> [GIVEN DATA]:
=== Section Start ===

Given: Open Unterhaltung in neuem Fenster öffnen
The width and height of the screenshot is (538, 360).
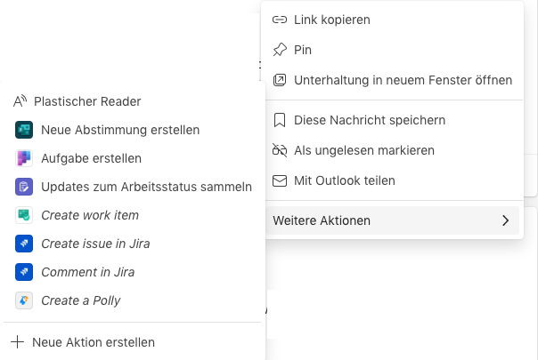Looking at the screenshot, I should pos(403,80).
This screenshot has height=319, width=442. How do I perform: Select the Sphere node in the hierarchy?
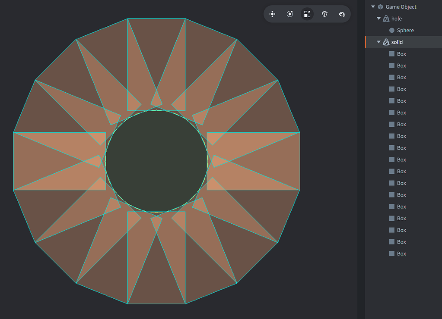(x=405, y=30)
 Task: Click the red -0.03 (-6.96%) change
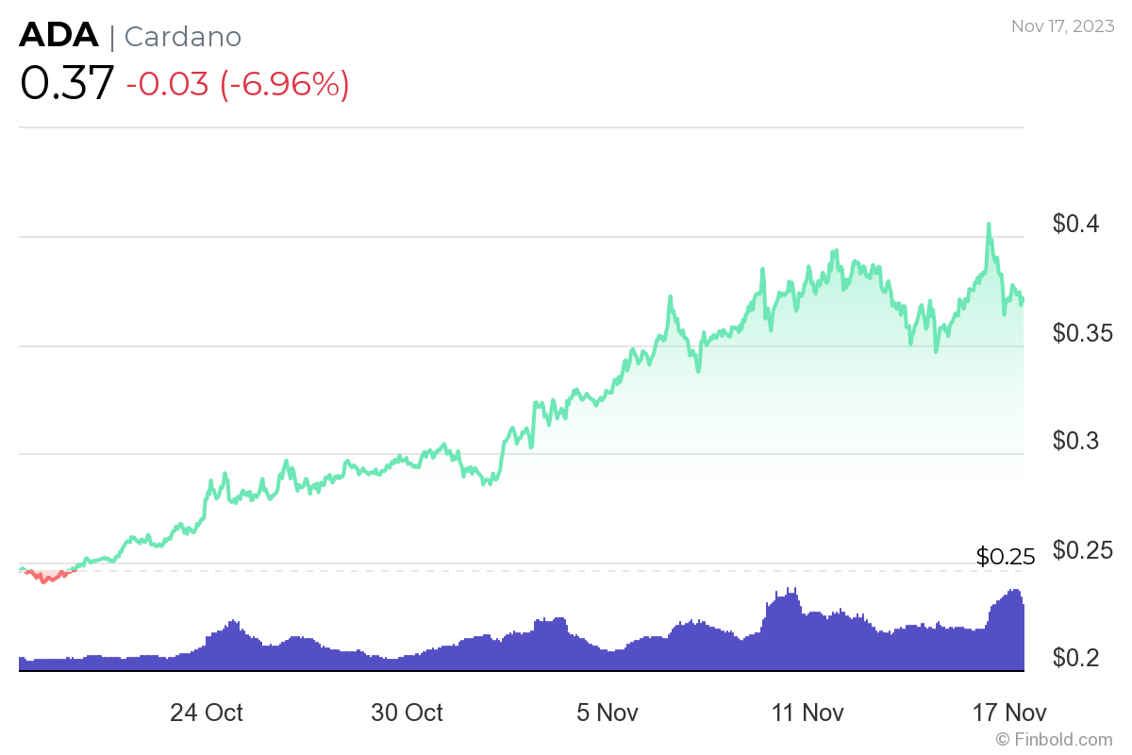coord(238,84)
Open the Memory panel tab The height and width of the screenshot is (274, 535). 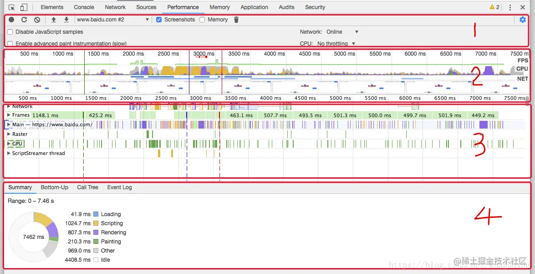pyautogui.click(x=219, y=7)
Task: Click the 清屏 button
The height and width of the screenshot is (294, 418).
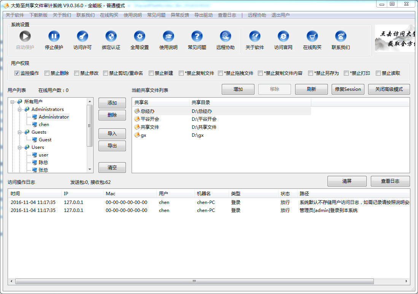Action: click(346, 181)
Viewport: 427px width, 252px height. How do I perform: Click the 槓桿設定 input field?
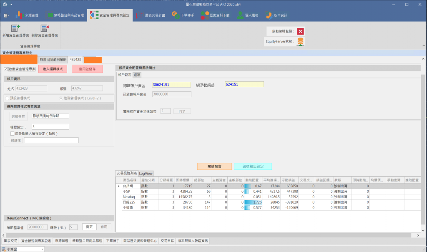(x=50, y=127)
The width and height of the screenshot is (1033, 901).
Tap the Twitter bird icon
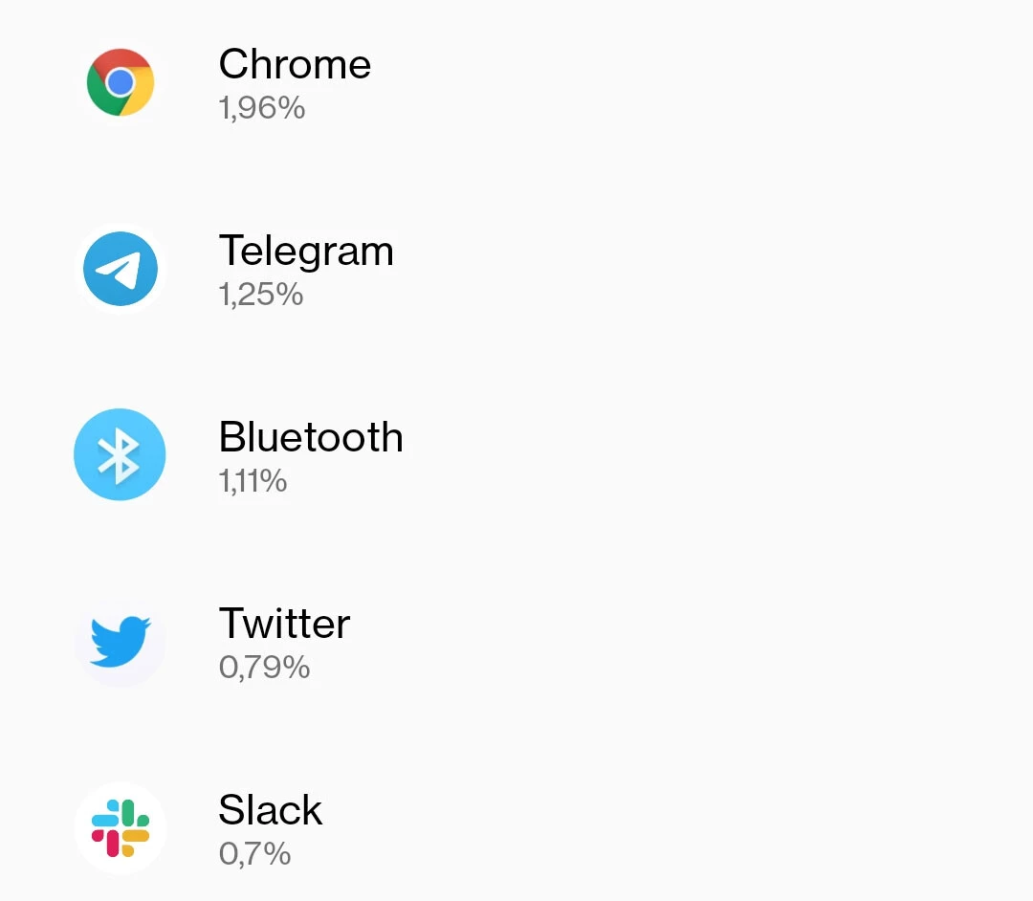120,642
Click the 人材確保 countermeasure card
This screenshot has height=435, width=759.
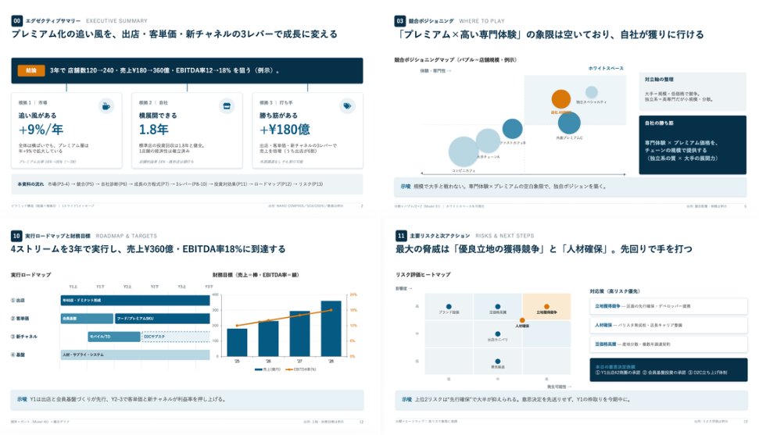click(x=668, y=325)
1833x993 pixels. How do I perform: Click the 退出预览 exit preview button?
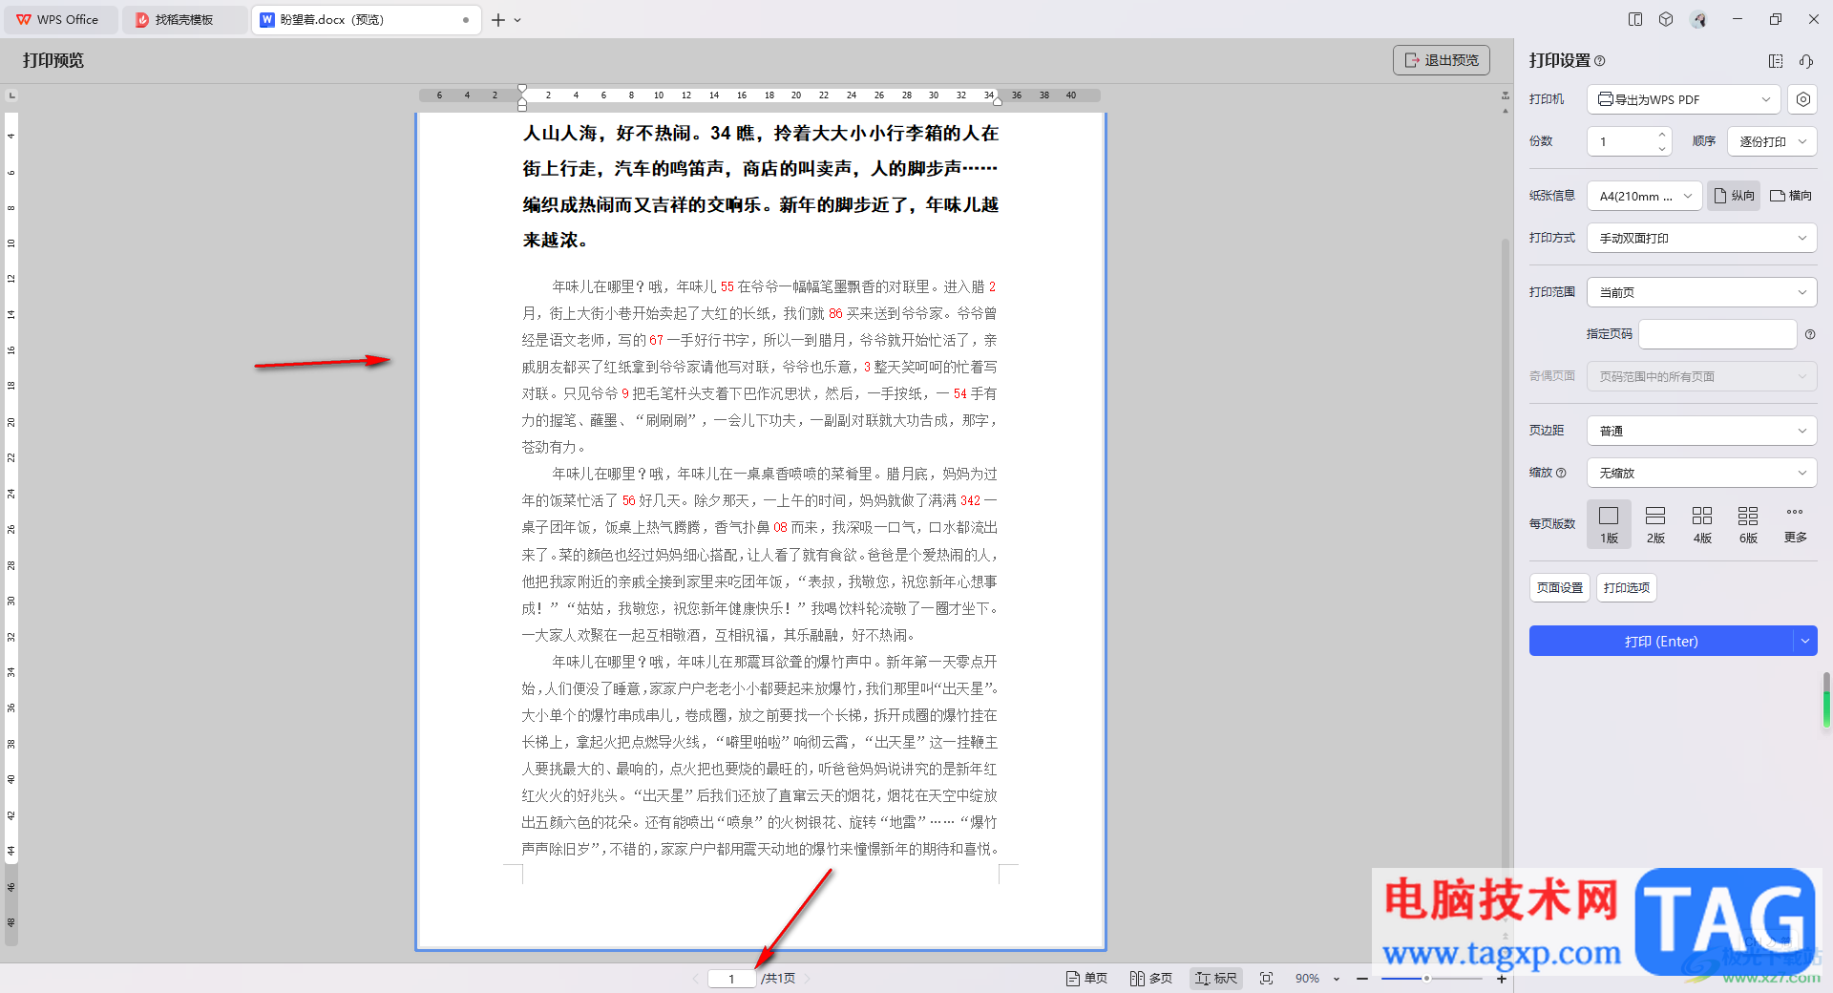pyautogui.click(x=1442, y=60)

=== Section End ===

> [WHAT YOU WILL DO]:
With pictures excluded, copy exactly the lines from the line containing "The height and width of the screenshot is (294, 418)." through the last line of the listing above, both ends included.

> [EXPECTED OUTPUT]:
The height and width of the screenshot is (294, 418).
Action: click(346, 181)
Viewport: 427px width, 252px height. How do I perform: Click the 槓桿設定 input field?
(x=50, y=127)
The width and height of the screenshot is (1033, 901).
Tap the Twitter bird icon
120,642
Click the 人材確保 countermeasure card
This screenshot has height=435, width=759.
click(x=668, y=325)
1833x993 pixels. How do I perform: Click the 退出预览 exit preview button?
pyautogui.click(x=1442, y=60)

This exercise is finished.